* PROBLEM DESCRIPTION
Restate the records below word for word, and omit the images they hold.

* DATA SHOWN
++++++
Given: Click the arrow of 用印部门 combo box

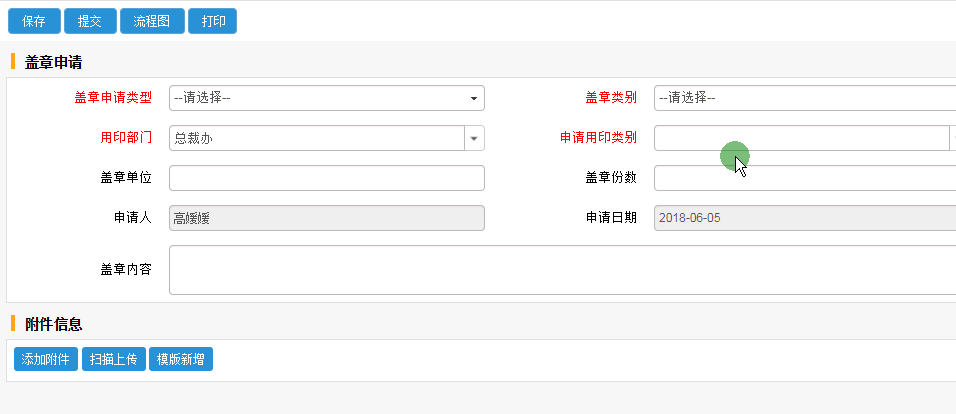Looking at the screenshot, I should point(474,138).
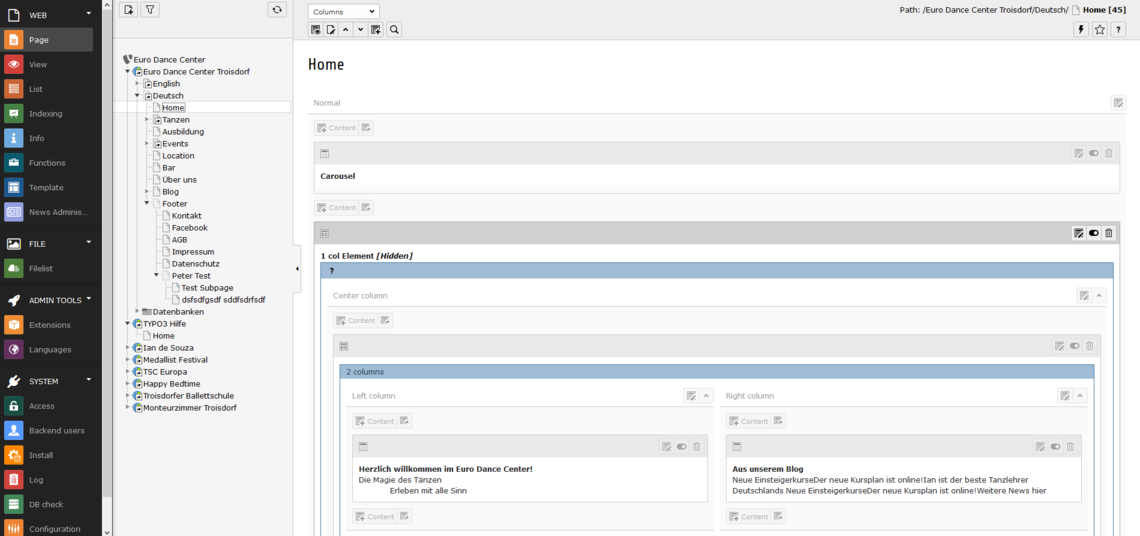Click the search magnifier icon in toolbar
Image resolution: width=1140 pixels, height=536 pixels.
(395, 30)
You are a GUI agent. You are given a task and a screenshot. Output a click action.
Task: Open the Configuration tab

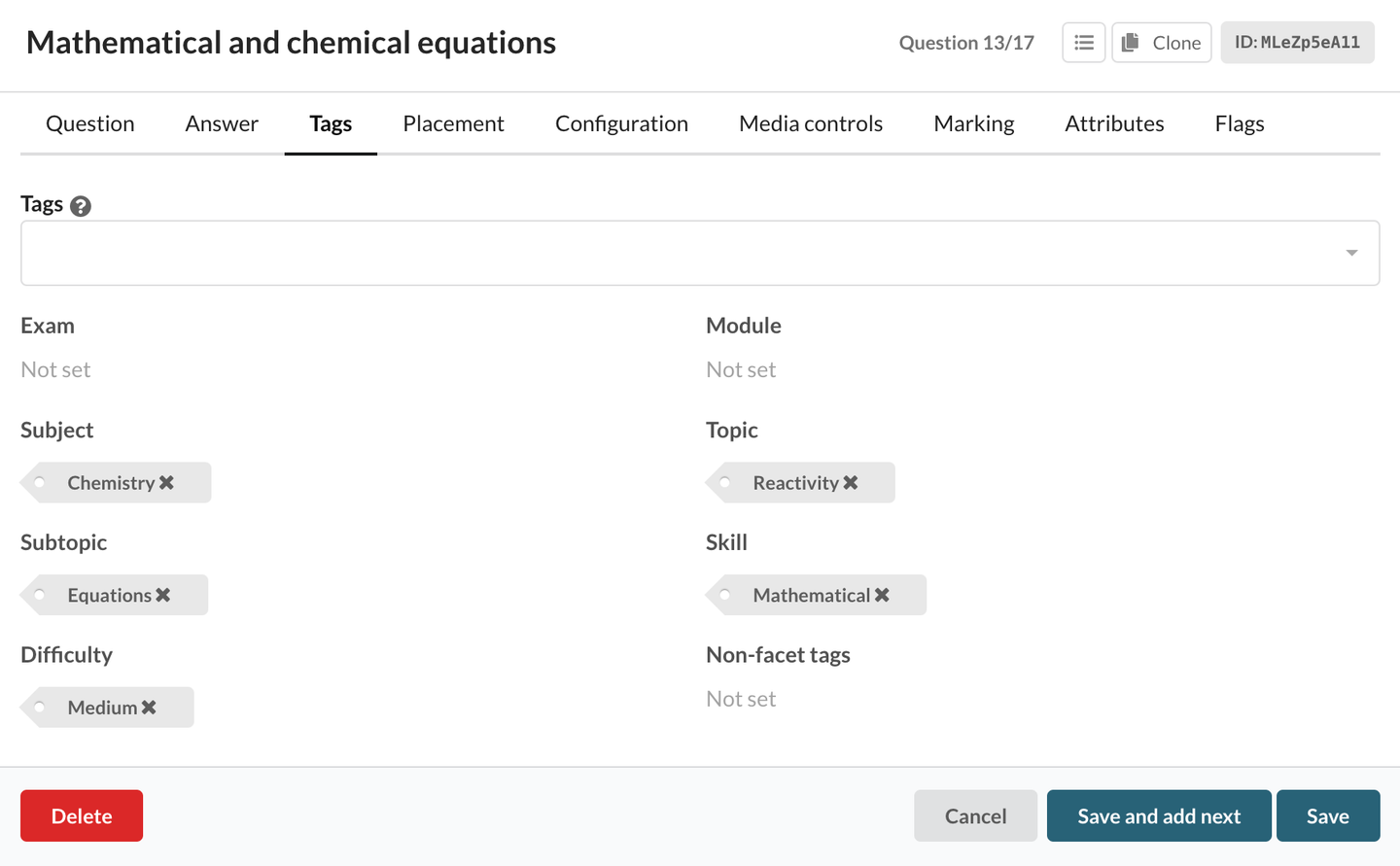[621, 123]
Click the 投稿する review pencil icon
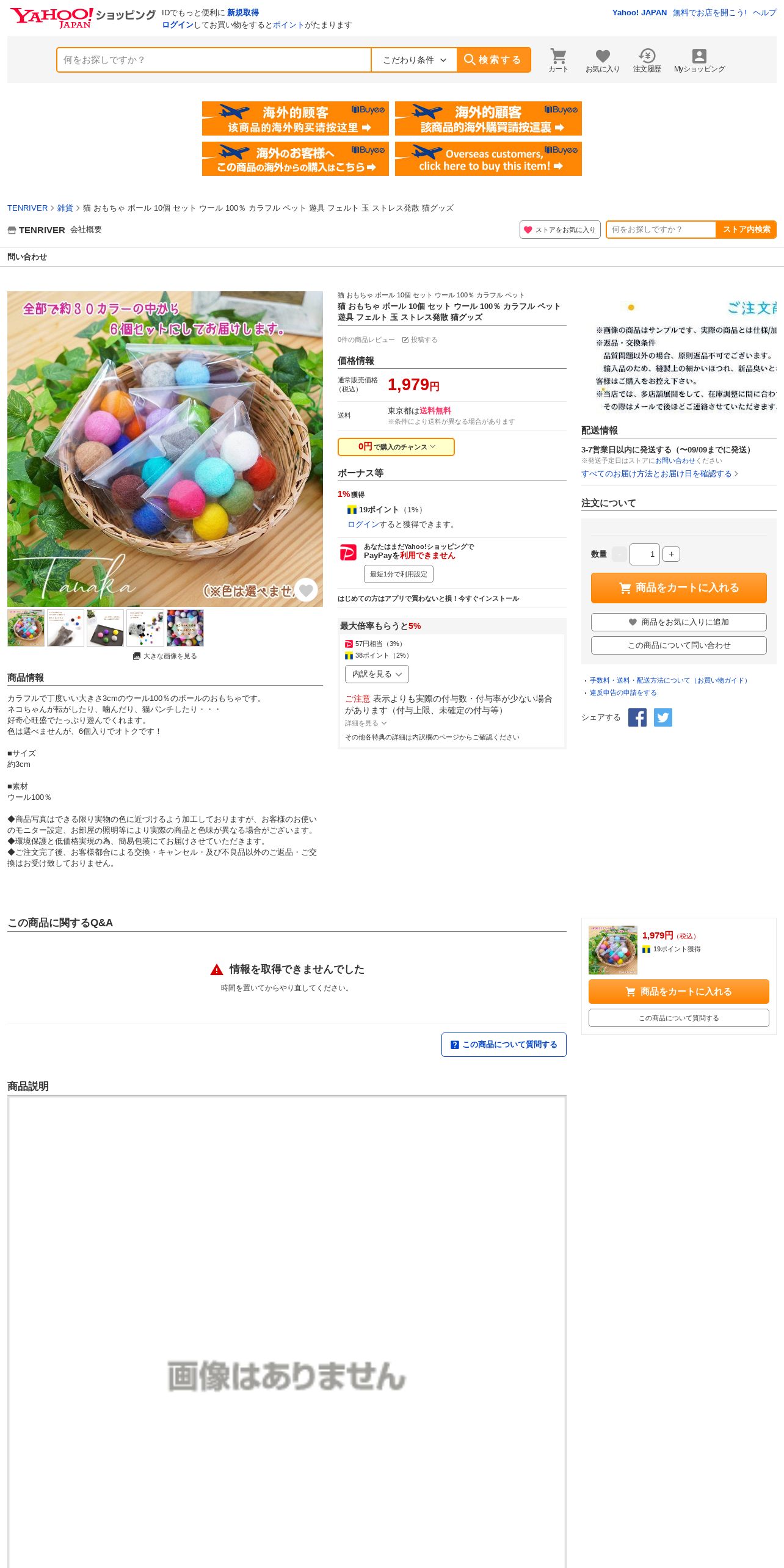 point(405,340)
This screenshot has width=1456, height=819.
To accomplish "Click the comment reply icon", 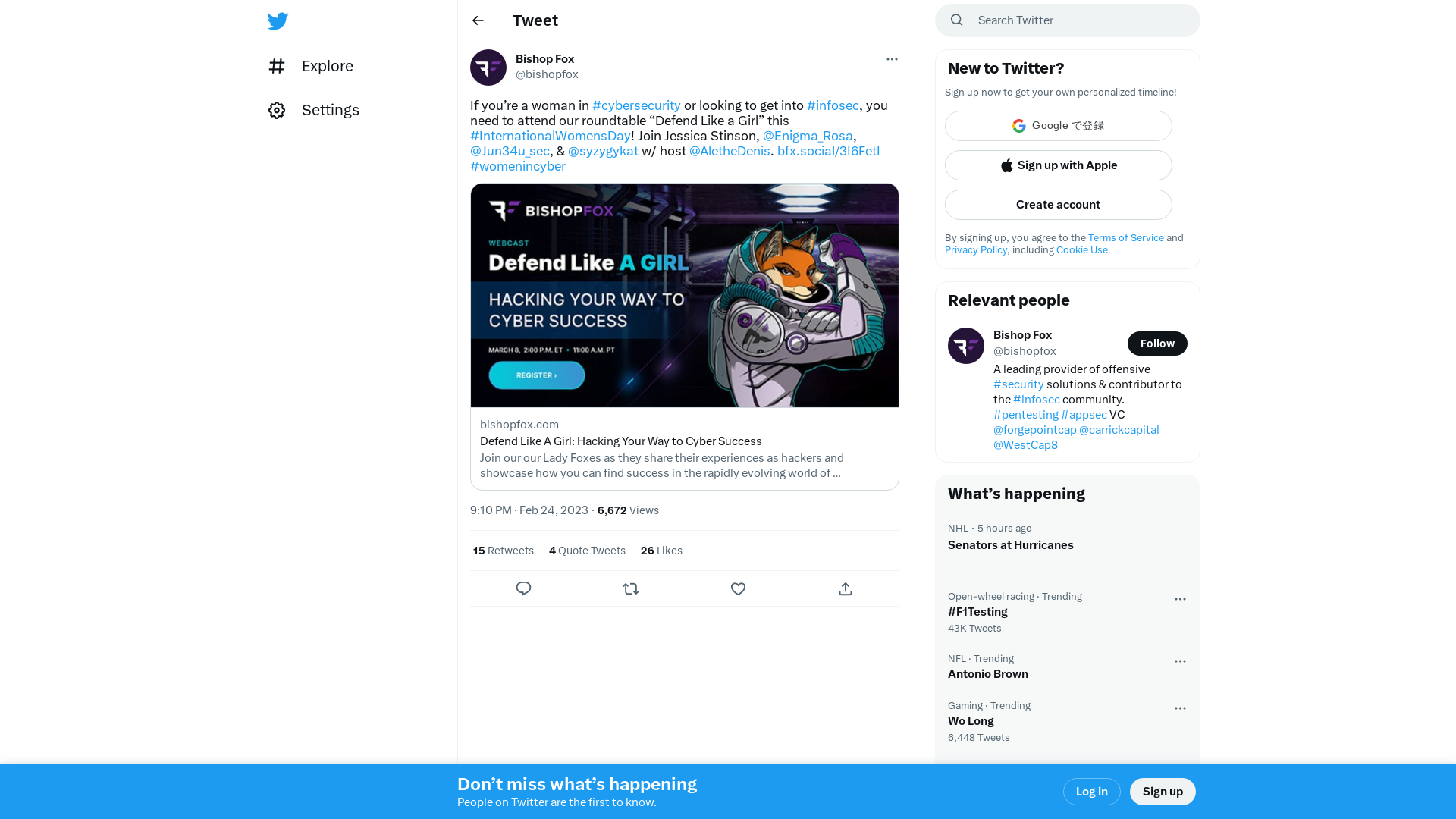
++++++
* ANSWER TO THIS TASK
Given: Click the arrow of 用印部门 combo box

Looking at the screenshot, I should point(474,138).
Click the search magnifier icon in toolbar
Image resolution: width=1140 pixels, height=536 pixels.
(395, 30)
You are a GUI agent. You are given a task and a screenshot. Output a click action.
Task: Open the Configuration tab

[621, 123]
Click the 投稿する review pencil icon
 point(405,340)
This screenshot has width=1456, height=819.
To accomplish "Click the comment reply icon", 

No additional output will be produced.